I criteri economici sono quelli più efficaci per leggere questa inchiesta in due fasi della «Narcotici» della Squadra mobile che in poco più di un anno ha coperto l’intero quadrante Nordovest della città. Alla base le piccole/medie imprese: quella di Michele Luongo, 36 anni, foggiano, che gravitava tra via Pinerolo, via Novara e i dintorni del «Meazza» (7 associati sui 18 arrestati ieri notte dai poliziotti guidati da Lorenzo Bucossi e Domenico Balsamo). Era la «piazza di San Siro», analoga a quella di Bonola dei fratelli Cilione, smantellata con gli arresti del 2 ottobre scorso. Entrambe avevano un buon fornitore, Domenico Mesiano, 32 anni, che viveva e consegnava la cocaina in Brianza, ma che tutti gli incontri «di lavoro» li teneva nel garage dove lavorava in via Ferrucci, a pochi metri da corso Sempione e dall’Arco della Pace. È il livello del grossista, che a Milano significa una posizione di forza, perché in città il problema della cocaina non è mai venderla, ma semmai il contrario: avere rifornimenti sufficienti per soddisfare tutti i clienti. Da Mesiano i poliziotti (coordinati dal pm Bruna Albertini e dal capo della Dda Alessandra Dolci) sono poi risaliti alla grande logistica internazionale, sequestrando un paio di carichi da oltre 200 chili inviati dal Costa Rica al porto di Livorno.
Il traffico
Carichi dal Centro America, grossisti nei garage ed emissari fra trans e locali vip
Sono tutte reti di criminalità italiana, gruppi «pesanti» nei quartieri, che ogni tanto entrano in rotta. Uno dei «ragazzi di San Siro», Davide Cannone, il 29 settembre 2017 spara alle gambe di Mattia Bertelli, che gli deve 30 mila euro. È la prima «gambizzazione» della «faida di via Creta» (c’è stato un secondo tentato omicidio) e si inserisce in una frattura profonda tra due gruppi di malavita che gravitavano in quella zona tra Bisceglie e via Forze Armate. Da una parte Luongo, Cannone e quelli di San Siro, dall’altra il gruppo del Giambellino. Il primo momento di tensione risale al 2 agosto, quando i poliziotti sentono Cannone che parla al telefono dal mare: «Ti volevo mandare in via Creta, che sono in 50 contro 50, tutti armati. Ho fermato tutto, ho smorzato, ho un esercito a disposizione». E ancora il 2 settembre, altra giornata di violenza: «Qua c’è una rissa della madonna, tutto sporco di sangue sono». Lo schieramento del Giambellino aveva a capo Manolo Recrosio, che quel giorno viene poi arrestato dalle Volanti con un fucile mitragliatore e 48 cartucce.

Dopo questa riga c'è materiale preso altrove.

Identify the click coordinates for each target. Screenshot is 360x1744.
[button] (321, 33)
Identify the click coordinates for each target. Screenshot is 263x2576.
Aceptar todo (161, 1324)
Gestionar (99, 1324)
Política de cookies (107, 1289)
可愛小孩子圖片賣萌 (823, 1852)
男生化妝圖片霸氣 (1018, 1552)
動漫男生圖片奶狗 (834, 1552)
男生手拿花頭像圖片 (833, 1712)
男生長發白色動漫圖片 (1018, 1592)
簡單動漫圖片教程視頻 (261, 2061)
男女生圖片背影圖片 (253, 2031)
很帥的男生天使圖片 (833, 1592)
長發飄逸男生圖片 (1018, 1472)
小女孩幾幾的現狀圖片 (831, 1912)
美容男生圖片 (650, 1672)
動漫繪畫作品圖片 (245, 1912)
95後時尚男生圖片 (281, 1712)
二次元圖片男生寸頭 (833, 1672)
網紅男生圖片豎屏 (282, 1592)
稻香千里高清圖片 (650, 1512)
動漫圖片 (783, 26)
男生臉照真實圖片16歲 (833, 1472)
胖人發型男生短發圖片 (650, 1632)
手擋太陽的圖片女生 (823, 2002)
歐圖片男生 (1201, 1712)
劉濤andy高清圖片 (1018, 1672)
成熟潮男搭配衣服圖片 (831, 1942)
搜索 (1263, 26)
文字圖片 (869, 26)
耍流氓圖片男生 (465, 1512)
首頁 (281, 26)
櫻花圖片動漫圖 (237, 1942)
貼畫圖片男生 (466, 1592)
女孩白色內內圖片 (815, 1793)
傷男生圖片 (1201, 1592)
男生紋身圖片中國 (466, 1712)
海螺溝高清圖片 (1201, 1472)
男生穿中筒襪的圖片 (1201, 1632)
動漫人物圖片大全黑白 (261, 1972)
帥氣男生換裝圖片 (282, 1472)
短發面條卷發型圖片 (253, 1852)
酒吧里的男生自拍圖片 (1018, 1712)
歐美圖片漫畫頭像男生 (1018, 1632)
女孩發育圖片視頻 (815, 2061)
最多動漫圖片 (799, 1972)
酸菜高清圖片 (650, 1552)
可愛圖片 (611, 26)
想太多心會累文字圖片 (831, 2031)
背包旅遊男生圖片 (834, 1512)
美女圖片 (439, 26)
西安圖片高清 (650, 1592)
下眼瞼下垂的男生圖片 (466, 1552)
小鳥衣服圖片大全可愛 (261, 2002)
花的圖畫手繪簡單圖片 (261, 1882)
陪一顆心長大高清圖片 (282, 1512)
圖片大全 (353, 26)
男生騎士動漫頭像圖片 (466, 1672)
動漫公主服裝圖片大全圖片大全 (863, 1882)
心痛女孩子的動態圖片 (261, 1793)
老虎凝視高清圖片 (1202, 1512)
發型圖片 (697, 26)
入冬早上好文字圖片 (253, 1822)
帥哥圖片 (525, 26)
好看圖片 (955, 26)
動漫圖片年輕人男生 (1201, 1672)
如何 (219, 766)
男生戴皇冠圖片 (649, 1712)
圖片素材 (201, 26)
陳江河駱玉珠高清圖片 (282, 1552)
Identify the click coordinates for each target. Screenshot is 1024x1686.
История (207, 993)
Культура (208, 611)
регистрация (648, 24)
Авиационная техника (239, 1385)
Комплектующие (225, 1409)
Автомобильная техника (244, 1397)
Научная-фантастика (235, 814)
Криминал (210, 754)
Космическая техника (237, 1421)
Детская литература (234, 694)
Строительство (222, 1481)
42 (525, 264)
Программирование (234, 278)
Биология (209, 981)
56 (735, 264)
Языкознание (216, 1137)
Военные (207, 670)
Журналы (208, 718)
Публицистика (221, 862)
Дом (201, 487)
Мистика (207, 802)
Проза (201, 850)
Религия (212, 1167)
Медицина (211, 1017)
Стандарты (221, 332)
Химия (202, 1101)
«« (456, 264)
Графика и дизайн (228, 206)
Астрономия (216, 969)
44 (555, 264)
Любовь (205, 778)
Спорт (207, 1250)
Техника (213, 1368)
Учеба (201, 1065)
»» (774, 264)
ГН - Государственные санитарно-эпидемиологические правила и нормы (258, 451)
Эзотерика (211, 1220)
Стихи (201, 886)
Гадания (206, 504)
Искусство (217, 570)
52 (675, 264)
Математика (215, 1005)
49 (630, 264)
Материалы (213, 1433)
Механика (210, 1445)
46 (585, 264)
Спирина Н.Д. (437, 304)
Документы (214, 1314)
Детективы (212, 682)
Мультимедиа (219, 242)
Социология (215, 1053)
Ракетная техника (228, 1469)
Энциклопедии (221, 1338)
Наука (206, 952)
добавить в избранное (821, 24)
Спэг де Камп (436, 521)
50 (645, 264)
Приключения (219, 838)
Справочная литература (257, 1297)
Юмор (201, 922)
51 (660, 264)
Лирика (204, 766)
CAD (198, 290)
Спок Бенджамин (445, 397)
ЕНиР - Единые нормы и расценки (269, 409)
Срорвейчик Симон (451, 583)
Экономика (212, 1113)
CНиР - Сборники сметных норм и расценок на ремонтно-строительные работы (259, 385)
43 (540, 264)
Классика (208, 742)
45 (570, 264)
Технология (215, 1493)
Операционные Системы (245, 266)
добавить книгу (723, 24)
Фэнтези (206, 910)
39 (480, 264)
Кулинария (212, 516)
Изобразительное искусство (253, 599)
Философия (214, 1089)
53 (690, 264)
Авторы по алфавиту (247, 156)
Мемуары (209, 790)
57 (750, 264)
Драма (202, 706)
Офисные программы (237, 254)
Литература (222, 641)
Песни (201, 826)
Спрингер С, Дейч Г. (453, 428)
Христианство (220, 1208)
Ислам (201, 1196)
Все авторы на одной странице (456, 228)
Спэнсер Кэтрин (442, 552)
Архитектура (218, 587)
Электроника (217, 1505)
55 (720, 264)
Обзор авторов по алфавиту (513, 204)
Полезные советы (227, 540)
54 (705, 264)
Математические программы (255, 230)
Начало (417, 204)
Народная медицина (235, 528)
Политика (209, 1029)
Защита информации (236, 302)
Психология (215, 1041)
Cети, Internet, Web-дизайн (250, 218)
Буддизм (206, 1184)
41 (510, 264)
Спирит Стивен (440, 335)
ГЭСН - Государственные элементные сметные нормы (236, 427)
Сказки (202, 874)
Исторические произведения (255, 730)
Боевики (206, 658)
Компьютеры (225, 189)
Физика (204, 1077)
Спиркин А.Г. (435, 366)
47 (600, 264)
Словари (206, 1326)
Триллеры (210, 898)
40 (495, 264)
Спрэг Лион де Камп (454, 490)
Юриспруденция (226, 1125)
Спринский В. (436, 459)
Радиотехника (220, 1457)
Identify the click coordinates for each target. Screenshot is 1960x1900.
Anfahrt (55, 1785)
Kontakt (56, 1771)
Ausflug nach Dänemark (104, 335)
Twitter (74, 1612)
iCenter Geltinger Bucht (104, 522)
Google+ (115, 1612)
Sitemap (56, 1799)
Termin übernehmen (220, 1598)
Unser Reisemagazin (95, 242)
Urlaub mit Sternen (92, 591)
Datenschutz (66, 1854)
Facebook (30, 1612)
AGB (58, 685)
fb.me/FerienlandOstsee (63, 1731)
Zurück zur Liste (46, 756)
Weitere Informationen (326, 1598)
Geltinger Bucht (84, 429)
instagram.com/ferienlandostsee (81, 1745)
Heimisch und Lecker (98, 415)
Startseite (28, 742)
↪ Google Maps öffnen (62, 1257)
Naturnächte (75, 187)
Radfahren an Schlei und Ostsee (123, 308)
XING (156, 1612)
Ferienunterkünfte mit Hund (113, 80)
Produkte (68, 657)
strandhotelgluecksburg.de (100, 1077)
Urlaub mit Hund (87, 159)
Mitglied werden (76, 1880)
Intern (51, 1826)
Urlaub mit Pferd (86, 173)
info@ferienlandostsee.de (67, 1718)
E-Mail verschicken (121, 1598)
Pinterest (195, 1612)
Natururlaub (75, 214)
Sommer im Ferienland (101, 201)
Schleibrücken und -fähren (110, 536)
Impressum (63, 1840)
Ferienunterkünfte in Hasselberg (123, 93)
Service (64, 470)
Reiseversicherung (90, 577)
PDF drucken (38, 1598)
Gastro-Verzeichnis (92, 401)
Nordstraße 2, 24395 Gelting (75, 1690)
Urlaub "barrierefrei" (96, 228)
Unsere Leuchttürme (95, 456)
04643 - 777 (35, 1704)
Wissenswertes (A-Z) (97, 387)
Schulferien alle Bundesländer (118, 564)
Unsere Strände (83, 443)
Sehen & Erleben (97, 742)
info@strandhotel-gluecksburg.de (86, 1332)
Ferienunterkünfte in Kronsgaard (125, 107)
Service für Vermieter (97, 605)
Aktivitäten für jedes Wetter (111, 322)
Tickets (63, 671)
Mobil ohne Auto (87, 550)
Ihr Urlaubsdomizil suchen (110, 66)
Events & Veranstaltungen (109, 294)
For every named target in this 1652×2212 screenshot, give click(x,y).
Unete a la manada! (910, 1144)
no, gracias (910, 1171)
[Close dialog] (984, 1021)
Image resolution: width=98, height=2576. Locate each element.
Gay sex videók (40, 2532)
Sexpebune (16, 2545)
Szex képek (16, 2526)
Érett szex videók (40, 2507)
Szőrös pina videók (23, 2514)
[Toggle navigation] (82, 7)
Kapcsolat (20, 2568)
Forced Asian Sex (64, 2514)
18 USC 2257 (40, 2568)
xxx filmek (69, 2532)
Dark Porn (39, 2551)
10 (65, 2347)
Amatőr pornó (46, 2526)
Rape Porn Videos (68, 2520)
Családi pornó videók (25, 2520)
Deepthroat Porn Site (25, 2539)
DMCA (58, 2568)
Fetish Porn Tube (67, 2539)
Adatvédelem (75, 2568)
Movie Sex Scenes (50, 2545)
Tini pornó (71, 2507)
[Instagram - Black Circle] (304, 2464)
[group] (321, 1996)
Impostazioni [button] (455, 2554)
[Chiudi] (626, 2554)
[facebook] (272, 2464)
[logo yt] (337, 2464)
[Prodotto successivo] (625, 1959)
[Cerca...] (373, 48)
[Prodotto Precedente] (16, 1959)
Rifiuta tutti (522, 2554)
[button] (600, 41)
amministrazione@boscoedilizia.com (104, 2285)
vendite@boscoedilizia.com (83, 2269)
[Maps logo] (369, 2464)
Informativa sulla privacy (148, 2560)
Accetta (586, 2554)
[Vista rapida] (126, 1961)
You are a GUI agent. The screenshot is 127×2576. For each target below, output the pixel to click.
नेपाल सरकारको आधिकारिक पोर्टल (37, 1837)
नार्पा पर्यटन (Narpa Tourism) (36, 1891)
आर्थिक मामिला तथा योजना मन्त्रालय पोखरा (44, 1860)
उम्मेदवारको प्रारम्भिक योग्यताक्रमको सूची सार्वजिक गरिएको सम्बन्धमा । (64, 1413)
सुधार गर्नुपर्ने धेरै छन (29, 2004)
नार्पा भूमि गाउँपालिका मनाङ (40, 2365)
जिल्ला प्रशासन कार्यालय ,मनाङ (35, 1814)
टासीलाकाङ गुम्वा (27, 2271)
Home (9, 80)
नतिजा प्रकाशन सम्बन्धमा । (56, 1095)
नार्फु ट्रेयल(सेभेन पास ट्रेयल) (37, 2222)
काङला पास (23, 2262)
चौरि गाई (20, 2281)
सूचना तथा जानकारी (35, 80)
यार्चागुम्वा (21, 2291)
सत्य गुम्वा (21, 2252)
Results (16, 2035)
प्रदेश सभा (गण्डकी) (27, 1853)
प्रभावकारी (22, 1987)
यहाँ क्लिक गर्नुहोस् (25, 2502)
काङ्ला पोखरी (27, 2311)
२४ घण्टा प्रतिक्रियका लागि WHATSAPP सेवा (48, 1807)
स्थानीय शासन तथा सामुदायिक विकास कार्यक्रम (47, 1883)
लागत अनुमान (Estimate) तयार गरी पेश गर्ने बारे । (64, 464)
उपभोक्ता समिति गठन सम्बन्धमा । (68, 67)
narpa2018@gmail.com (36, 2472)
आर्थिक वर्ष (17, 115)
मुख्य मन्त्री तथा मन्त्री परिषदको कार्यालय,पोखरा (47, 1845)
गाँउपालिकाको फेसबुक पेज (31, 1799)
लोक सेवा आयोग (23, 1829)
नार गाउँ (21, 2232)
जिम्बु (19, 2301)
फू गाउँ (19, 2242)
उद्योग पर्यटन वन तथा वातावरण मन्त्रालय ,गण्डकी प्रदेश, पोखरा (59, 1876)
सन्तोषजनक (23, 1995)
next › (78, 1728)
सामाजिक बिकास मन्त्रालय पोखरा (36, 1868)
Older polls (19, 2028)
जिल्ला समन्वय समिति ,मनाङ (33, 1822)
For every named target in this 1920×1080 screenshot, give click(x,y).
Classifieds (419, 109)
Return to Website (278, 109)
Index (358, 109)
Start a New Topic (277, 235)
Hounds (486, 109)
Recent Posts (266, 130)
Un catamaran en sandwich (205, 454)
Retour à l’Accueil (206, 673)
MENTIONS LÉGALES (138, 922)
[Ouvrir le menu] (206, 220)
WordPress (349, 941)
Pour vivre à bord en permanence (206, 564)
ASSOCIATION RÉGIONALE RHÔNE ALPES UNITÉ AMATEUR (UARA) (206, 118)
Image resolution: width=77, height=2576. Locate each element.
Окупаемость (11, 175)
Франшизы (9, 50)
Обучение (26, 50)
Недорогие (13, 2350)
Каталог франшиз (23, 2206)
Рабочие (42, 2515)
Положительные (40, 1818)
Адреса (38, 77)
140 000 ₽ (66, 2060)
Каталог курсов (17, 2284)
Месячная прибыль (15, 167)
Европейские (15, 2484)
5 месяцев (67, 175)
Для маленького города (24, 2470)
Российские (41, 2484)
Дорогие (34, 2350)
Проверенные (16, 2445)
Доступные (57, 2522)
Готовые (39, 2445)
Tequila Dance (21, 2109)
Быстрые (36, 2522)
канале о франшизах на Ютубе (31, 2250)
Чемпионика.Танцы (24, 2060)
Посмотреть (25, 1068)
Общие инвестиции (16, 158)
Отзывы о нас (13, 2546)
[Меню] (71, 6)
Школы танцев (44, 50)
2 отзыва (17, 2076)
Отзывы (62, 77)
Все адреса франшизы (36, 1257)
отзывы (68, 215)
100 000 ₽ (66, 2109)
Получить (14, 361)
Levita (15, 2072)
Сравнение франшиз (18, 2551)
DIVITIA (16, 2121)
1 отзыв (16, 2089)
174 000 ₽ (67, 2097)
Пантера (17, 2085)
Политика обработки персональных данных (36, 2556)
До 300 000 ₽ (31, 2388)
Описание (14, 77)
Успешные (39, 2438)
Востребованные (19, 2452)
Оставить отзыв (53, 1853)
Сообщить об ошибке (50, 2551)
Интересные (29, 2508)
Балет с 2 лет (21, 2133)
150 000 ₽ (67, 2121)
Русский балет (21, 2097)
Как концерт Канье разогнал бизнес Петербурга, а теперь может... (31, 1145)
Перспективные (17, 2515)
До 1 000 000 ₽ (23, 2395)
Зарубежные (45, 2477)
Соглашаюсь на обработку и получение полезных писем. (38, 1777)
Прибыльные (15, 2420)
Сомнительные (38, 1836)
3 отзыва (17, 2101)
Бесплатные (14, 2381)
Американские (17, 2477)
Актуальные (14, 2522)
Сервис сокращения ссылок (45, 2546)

Distante da questi ambienti rimaneva Antonio Paglia, 48 anni, detto tony sushi perché dipendente di un ristorante di via Solferino. Comprava cocaina da Luongo, ma per tre mesi i poliziotti l’hanno sentito sfuggire alle minacce perché faticava a star dietro ai pagamenti. Nell’ordinanza Paglia viene definito «spacciatore di riferimento di alcuni calciatori». E i suoi fornitori si chiedevano: «Scusa lui lavora con i calciatori... e non ha i soldi da darci?». In un caso lo stesso tony sushi cita un nome molto noto di una delle squadre milanesi, ma durante le indagini non sarebbe stato trovato alcun contatto con giocatori dell’Inter o del Milan.